Ces mesures seront, on le sait déjà, considérées comme insuffisantes par certains maires. Celui de Metz a déclaré hier que le confinement le week-end « ne sert à rien et ne tiendra pas ». Il a été rejoint hier par la maire de Paris, Anne Hidalgo, dont le Premier adjoint, Emmanuel Grégoire, a lui aussi parlé de « demi-mesure » et annoncé que la ville va demander au préfet « un confinement de trois semaines » pour « ensuite retrouver de l'oxygène et une vie plus normale ». Une déclaration qui a surpris tout le monde, à commencer par les maires d’arrondissement qui n’avaient pas été prévenus, et ceux des communes limitrophes à la capitale, dont on imagine mal qu’ils ne soient pas concernés par une telle mesure. Ce matin, le même Emmanuel Grégoire a néanmoins largement nuancé ses propos de la veille, lors d'une conférence de presse, expliquant que rien n'est tranché et que tout est sur la table. Les twitts dans lesquels il avait, la veille, proposé le confinement de trois semaines ont été supprimés. Ce matin, l'élu parisien déclarait : « Il faut sortir de l'approche binaire. Ce n'est pas confinement ou pas confinement. Il y a des degrés différents. »
Lueurs d’espoir
Le Premier ministre et le ministre de la Santé ont tenté de tempérer ces mauvaises nouvelles en indiquant que l’espoir est permis « d’envisager dans les prochains mois un retour à une vie plus normale ». D’abord parce que la campagne de vaccination est, selon eux, un succès : « Nous vaccinons beaucoup et nous vaccinons les bonnes personnes », avec pour résultat « une baisse de l’incidence » chez les personnes de plus de 80 ans. Intervenant après les ministres, le professeur Alain Fischer, le « Monsieur Vaccins » du gouvernement, a notamment expliqué que les dernières études montrent une efficacité prouvée du vaccin AstraZeneca chez les personnes de plus de 65 ans. Il se pourrait donc, à terme, que ce vaccin soit autorisé en France pour les 65-74 ans, qui ne sont concernés aujourd’hui par aucune campagne de vaccination. Le Premier ministre a annoncé que la vaccination de cette tranche d'âge devrait débuter « début avril ».
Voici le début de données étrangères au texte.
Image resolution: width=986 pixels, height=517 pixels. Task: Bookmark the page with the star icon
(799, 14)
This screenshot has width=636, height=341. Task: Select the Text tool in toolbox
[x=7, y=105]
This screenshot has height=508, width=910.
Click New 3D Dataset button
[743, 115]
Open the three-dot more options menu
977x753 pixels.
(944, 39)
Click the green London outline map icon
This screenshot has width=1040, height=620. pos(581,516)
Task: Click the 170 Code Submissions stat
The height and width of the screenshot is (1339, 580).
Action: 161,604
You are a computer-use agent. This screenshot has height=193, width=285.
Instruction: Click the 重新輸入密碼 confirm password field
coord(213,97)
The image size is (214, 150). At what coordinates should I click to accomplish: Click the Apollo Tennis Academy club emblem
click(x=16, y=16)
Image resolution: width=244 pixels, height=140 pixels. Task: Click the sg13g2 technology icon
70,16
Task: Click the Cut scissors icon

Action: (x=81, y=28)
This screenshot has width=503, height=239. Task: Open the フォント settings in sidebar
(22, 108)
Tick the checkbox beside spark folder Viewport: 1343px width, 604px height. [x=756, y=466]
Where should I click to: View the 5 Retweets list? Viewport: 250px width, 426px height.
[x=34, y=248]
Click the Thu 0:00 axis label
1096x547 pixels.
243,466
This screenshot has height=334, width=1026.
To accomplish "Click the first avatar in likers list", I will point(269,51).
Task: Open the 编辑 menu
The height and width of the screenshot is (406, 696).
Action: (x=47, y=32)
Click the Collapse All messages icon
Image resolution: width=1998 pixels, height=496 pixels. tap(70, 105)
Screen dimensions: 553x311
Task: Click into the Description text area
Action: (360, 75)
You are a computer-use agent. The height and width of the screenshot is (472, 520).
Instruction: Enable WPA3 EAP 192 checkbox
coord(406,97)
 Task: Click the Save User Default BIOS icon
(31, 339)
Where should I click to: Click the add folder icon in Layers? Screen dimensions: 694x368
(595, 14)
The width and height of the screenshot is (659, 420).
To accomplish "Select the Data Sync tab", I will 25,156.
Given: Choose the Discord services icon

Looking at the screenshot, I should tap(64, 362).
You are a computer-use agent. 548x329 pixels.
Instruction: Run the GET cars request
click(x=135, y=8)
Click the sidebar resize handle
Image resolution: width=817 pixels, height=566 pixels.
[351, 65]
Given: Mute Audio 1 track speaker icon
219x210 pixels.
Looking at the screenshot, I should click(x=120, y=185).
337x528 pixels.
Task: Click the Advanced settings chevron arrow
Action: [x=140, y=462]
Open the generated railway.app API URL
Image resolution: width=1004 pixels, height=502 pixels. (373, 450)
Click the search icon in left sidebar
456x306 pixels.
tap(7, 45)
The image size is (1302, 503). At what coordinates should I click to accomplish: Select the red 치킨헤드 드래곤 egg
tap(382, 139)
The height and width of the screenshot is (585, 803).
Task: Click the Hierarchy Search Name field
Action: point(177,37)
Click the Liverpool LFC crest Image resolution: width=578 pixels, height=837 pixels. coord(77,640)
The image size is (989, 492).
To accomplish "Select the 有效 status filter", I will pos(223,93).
Enfin, Jean Castex et Olivier Véran se dont félicités de l’arrivée de « nouveaux traitements », qui « pourraient permettre d’éviter l’apparition de formes graves de la maladie ». Ces traitements, les « anticorps monoclonaux », ne sont pas préventifs, comme les vaccins, mais bien curatifs. L’Allemagne en avait déjà commandé 200 000 doses il y a un mois. La France vient de lui emboîter le pas. Si ce traitement semble prometteur, il a un inconvénient majeur : son prix. Chaque dose de ces médicaments, produits par deux firmes américaines, coûte environ 2 000 euros.
En attendant, donc, un « retour à une vie plus normale », c’est bien la semaine prochaine qui va voir se multiplier les annonces. À moins d’un emballement incontrôlé de l’épidémie – hélas toujours possible et clairement redouté par de nombreux scientifiques – le confinement généralisé n’est toujours pas à l’ordre du jour. Pour l’instant.